---------- Exercise data ----------

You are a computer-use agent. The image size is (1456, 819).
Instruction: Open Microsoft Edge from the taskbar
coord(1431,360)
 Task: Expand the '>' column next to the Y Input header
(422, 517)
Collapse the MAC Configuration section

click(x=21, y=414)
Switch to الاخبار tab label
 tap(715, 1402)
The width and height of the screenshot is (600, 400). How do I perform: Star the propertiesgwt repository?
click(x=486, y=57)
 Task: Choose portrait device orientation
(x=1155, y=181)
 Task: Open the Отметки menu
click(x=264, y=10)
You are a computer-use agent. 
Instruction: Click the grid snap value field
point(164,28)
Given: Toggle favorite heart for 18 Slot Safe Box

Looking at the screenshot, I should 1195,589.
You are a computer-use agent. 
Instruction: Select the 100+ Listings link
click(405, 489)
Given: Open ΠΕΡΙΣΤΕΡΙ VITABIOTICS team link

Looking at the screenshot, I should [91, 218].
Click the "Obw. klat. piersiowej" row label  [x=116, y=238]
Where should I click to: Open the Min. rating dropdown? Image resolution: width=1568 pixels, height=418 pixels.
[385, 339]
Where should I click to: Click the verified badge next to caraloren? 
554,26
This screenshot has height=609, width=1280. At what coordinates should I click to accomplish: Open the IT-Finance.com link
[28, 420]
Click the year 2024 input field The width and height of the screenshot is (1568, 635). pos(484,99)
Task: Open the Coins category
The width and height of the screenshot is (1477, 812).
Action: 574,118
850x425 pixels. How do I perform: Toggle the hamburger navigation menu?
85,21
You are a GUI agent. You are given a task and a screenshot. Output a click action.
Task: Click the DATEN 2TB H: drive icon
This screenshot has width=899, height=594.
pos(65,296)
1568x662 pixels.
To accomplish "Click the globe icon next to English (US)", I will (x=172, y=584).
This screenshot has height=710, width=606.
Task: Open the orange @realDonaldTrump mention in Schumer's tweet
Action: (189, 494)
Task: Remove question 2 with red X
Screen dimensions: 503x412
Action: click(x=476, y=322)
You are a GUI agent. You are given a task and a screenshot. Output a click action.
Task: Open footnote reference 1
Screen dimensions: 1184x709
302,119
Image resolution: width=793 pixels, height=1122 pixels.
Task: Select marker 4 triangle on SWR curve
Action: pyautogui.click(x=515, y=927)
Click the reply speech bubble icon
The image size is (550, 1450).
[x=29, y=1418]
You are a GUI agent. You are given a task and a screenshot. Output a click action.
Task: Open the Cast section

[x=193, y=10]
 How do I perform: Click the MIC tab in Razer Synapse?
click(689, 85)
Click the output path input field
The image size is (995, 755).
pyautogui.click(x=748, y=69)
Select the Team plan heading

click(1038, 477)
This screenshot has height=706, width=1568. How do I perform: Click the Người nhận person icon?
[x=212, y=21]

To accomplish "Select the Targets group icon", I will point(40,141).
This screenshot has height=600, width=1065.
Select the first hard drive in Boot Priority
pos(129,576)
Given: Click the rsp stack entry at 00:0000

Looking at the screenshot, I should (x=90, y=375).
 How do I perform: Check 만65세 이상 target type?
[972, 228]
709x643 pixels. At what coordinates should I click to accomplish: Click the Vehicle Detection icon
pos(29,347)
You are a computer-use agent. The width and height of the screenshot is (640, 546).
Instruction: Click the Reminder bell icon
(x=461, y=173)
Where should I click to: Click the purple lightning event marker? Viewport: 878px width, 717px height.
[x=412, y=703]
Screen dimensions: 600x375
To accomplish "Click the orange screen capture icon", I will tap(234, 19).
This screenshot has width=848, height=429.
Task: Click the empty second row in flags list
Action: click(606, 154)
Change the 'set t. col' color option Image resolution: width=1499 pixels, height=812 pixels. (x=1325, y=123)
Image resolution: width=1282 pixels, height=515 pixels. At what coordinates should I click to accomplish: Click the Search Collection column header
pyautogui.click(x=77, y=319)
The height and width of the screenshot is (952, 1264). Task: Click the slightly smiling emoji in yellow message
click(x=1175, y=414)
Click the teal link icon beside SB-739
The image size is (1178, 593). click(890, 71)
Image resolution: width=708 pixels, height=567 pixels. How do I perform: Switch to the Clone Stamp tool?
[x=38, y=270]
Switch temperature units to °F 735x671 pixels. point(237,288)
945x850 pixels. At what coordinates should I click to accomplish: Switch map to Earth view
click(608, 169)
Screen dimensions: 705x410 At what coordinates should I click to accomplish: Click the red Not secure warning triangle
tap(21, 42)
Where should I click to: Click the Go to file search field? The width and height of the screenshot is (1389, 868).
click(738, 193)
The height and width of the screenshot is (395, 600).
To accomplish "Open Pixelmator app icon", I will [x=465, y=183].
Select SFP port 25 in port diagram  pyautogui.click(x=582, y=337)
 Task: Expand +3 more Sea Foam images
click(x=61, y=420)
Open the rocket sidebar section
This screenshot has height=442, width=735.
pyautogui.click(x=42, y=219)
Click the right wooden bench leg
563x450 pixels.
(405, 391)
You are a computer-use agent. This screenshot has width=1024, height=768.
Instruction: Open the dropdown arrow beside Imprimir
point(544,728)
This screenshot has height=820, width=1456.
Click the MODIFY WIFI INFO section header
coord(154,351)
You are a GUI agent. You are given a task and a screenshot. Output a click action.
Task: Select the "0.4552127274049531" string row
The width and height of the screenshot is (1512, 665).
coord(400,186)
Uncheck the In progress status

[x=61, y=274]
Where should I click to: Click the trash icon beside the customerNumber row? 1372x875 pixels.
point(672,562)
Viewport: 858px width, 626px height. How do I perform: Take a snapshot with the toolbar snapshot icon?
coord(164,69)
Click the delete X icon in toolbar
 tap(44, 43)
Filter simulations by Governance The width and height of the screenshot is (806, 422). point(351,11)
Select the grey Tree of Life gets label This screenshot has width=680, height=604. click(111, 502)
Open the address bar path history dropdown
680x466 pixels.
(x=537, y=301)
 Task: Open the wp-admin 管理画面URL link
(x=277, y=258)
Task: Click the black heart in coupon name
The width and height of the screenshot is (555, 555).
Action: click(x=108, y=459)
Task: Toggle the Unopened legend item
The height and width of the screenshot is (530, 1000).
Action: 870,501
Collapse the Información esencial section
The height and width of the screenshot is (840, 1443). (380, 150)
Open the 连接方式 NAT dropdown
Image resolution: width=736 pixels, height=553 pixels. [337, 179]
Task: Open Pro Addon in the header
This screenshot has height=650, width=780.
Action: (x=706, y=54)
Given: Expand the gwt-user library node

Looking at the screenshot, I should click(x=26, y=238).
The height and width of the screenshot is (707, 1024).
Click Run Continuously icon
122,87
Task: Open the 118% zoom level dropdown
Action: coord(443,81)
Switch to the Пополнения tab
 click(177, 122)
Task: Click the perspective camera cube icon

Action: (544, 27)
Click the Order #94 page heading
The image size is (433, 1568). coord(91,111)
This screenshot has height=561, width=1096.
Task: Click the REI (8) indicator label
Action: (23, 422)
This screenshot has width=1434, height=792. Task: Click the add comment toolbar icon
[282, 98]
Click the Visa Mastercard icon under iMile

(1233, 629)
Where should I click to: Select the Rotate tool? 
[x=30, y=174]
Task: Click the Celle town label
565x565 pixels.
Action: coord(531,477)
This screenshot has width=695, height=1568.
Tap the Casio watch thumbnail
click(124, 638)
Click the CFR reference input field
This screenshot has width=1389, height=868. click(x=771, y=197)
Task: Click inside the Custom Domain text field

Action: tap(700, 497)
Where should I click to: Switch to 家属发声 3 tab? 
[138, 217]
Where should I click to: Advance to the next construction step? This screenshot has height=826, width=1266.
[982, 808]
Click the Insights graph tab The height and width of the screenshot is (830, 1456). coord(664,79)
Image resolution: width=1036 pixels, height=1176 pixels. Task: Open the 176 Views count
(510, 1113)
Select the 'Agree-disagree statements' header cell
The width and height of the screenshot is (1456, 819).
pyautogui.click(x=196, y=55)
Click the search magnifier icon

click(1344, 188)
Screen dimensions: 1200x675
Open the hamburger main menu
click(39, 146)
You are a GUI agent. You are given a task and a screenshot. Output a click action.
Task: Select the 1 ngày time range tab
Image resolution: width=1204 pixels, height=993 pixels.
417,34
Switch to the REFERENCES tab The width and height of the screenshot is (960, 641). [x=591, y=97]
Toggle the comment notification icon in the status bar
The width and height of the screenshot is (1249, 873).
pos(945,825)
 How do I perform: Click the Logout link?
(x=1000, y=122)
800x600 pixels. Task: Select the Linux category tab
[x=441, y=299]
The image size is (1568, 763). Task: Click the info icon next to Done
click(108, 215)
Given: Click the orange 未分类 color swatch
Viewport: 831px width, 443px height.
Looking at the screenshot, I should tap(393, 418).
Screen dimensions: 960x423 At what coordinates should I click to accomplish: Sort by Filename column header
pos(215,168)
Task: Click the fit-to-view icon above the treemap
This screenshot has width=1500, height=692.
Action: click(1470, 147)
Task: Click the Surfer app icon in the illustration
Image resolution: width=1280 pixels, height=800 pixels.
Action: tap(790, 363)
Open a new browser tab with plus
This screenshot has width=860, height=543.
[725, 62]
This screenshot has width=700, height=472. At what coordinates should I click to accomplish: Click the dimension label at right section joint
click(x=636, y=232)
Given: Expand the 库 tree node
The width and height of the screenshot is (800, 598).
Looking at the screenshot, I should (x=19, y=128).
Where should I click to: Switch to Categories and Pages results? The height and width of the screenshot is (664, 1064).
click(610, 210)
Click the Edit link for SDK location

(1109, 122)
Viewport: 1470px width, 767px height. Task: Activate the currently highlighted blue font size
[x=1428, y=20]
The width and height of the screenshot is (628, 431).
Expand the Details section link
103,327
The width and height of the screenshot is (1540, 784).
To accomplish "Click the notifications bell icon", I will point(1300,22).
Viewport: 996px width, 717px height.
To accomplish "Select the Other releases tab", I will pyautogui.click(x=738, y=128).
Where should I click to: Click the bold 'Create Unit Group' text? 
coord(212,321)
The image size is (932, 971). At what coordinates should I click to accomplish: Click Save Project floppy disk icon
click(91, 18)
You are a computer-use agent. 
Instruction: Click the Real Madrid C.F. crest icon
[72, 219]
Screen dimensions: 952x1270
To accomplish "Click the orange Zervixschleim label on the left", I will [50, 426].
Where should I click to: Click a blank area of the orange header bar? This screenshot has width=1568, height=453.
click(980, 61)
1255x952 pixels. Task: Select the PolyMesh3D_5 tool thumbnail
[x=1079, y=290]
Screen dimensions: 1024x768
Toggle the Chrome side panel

----------

*Exercise details:* Give an exact copy of the lines from the one with "Where should I click to: Click a" through the end of the entries, both ends included.

*Response to this exercise:*
Where should I click to: Click a blank area of the orange header bar? This screenshot has width=1568, height=453.
click(980, 61)
1255x952 pixels. Task: Select the PolyMesh3D_5 tool thumbnail
[x=1079, y=290]
Screen dimensions: 1024x768
Toggle the Chrome side panel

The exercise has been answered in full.